START DATASET ENTRIES

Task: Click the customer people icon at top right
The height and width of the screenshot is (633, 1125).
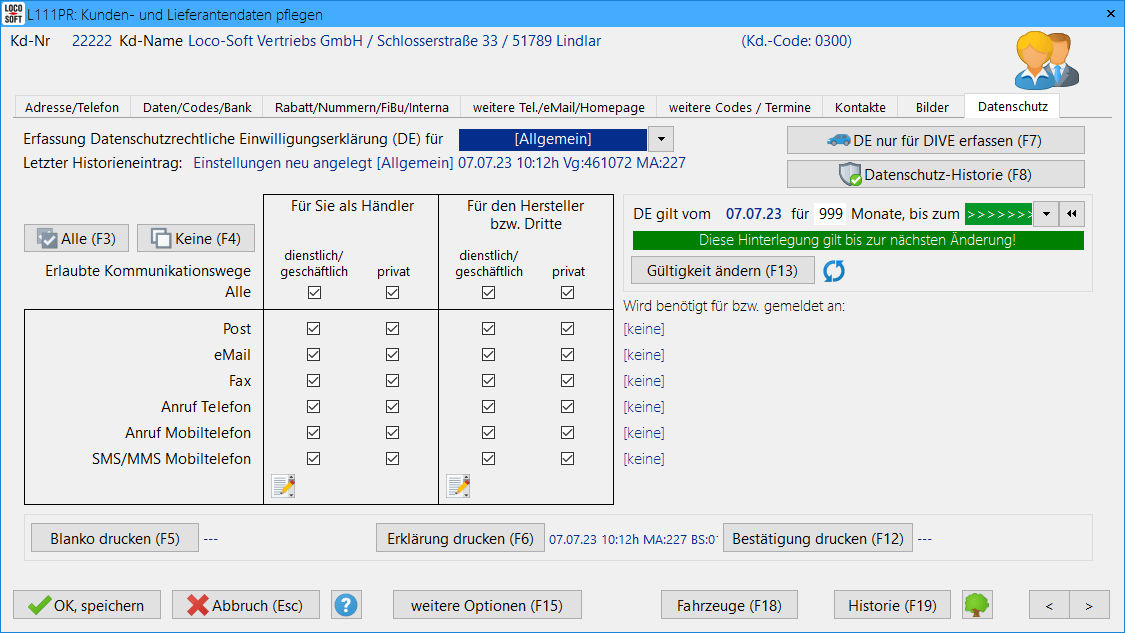Action: 1045,61
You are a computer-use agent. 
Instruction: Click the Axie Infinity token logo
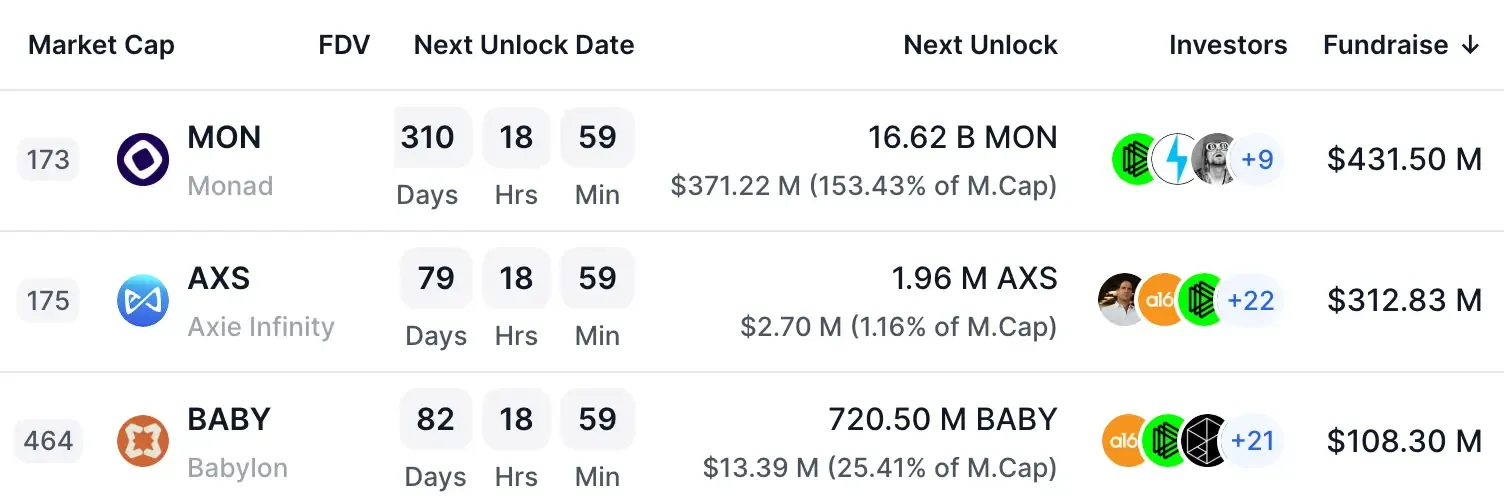tap(143, 301)
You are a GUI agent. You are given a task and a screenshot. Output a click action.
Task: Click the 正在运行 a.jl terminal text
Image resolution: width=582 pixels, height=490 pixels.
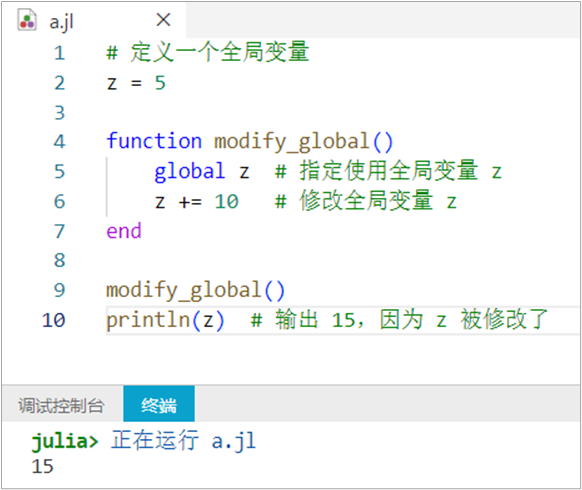tap(183, 441)
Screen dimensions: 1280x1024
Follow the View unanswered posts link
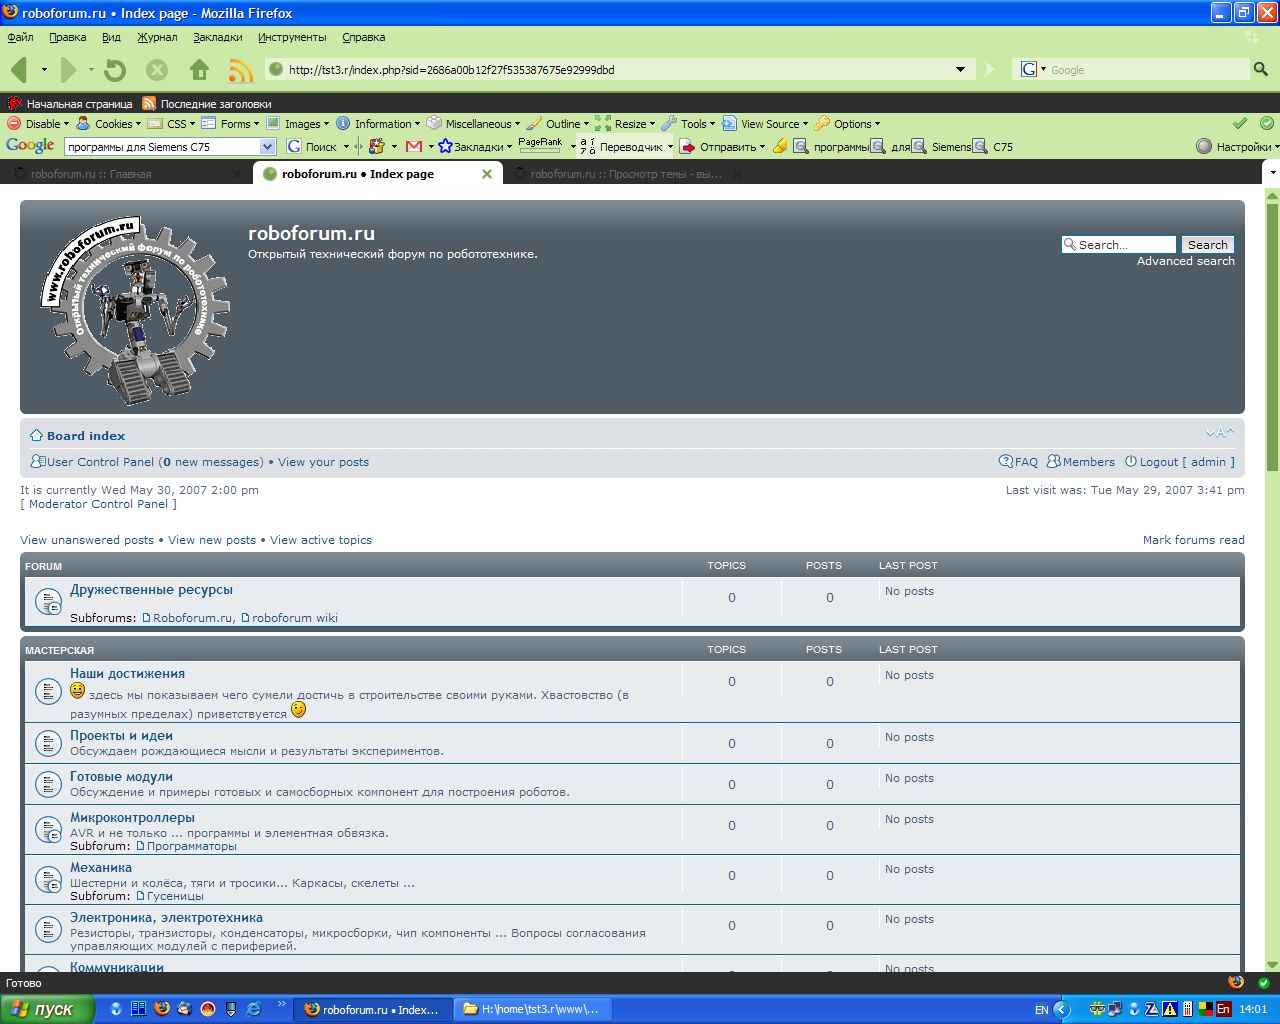click(x=87, y=540)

END DATASET ENTRIES

TASK PROMPT: Leaving the pictures out, give back each line above exactly.

EXERCISE ANSWER:
Task: Click the customer people icon at top right
The height and width of the screenshot is (633, 1125).
Action: 1045,61
You are a computer-use agent. 
Instruction: Click the Axie Infinity token logo
tap(143, 301)
You are a GUI agent. You are given a task and a screenshot. Output a click action.
Task: Click the 正在运行 a.jl terminal text
Image resolution: width=582 pixels, height=490 pixels.
tap(183, 441)
Screen dimensions: 1280x1024
Follow the View unanswered posts link
click(x=87, y=540)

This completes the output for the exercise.